Claim Rejections - 35 USC § 102
The following is a quotation of the appropriate paragraphs of 35 U.S.C. 102 that form the basis for the rejections under this section made in this Office action:
A person shall be entitled to a patent unless –
(a)(1) the claimed invention was patented, described in a printed publication, or in public use, on sale or otherwise available to the public before the effective filing date of the claimed invention.

Claims 1-3, 9-11, 13-14 and 19-20 are rejected under 35 U.S.C. 102(a)(1) as being anticipated by Calmon (US 2020/0241921 A1).
Regarding claim 1, Calmon discloses a computing system for simulating allocation of resources to a plurality of entities, the computing system comprising:
one or more processors;
[0121] processor.
a reinforcement learning agent model configured to receive an entity profile that describes at least one of a preference or a demand of a simulated entity, and in response to receiving the entity profile, output an allocation output that describes a resource allocation for the simulated entity of the plurality of entities;

    PNG
    media_image1.png
    839
    1207
    media_image1.png
    Greyscale
Calmon fig. 9, annotated by Examiner.
[0072] “As noted above, some exemplary embodiments address the problem of resource allocation for the task of training deep neural networks.” (Emphasis added.)[0088] “At the beginning of each episode , an initial allocation of resources ro and the SLA metric set-point m* are defined. For each epoch, the allocation is changed with an action and a new state and rewards are measured.” (Emphasis added.)
an entity model configured to receive data descriptive of at least one resource, and in response to receiving the data descriptive of the at least one resource, simulate a simulated response output that describes a response of the simulated entity to the data descriptive of the at least one resource;
See fig. 9, reproduced above.[0082] “In the example of FIG. 8, the first three stages (e.g., an "observe current state” stage 830, an "action decision, actuation” stage 840 and an "observe reward” stage 850) are all linked to a definition of the simulated environment task 820.” (Emphasis added.)
one or more non-transitory computer-readable media that collectively store instructions that, when executed by the one or more processors, cause the computing system to perform operations, the operations comprising:
inputting the entity profile into the reinforcement learning agent model;
See fig. 9, reproduced above.

**Data**

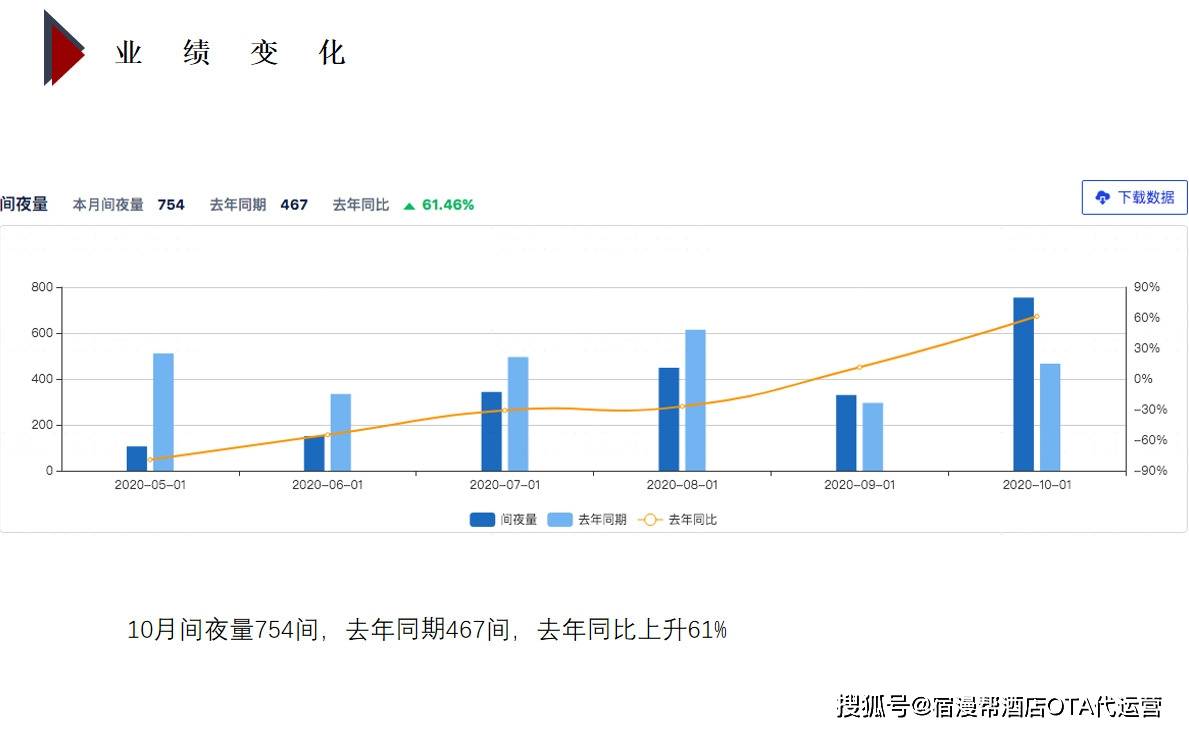Select the light blue 去年同期 bar for 2020-06-01
The image size is (1189, 731).
(x=341, y=432)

**Stated task A**
Translate this sentence from the office action excerpt into Spanish: "Claims 1-3, 9-11, 13-14 and 19-20 are rejected under 35 U.S.C. 102(a)(1) as being anticipated by Calmon (US 2020/0241921 A1)."
**Stated task B**
In the office action excerpt, recast the paragraph beginning "an entity model configured to receive data" as a short bulleted list that keeps its main facts.
**Stated task C**
Carry the office action excerpt forward from its final line, following its pattern of a claim element followed by a cited passage.

**Response A**
Las reivindicaciones 1-3, 9-11, 13-14 y 19-20 se rechazan en virtud de 35 U.S.C. 102(a)(1) por estar anticipadas por Calmon (US 2020/0241921 A1).

**Response B**
- An entity model receives data describing at least one resource.
- In response, it produces a simulated output.
- That output describes how the simulated entity responds to the resource data.

**Response C**
[0031] “As shown in FIG. 1, the exemplary reinforcement learning module 100 processes an iterative workload specification 110, comprising a plurality of states of the workload and a set of available actions for one or more of the plurality of states, and an iterative workload domain model 120 that relates an amount of resources allocated in training data with one or more service metrics , such as Service Level Agreement metrics.” (Emphasis added.)
receiving, as an output of the reinforcement learning agent model, the allocation output that describes the resource allocation for the simulated entity;
See fig. 9, reproduced above.[0083] “The action is defined as an increment or decrement of the amount of resources dedicated to the controlled workload.”
selecting the at least one resource to provide to the entity model based on the resource allocation described by the allocation output;
See fig. 9, reproduced above, specifically action 930.[0083] “The action is defined as an increment or decrement of the amount of resources dedicated to the controlled workload.”See generally [0083]-[0088] describing the resource state definition as well as how actions update the state at each epoch (iteration).
providing the at least one resource to the entity model;
See fig. 9, reproduced above, specifically action 930.
receiving, as an output of the entity model, the simulated response output that describes the response of the simulated entity to the at least one resource; and
See fig. 9, reproduced above, specifically state-reward 960. See also description  at [0090].
updating at least one of a resource profile that describes the at least one resource or the entity profile based on the simulated response output.
See generally [0083]-[0088] describing the resource state definition as well as how actions update the state at each epoch (iteration).[0088] “At the beginning of each episode, an initial allocation of resources ro and the SLA metric set-point m* are defined. For each epoch, the allocation is changed with an action and a new state and rewards are measured. ... The training of the QDNN is performed at QDNN training stage 900 in a fixed number of episodes, and it trains a neural network that receives the current state s, and outputs the expected reward q for each of the actions ai, as discussed further below in conjunction with FIG. 9.” (Emphasis added.)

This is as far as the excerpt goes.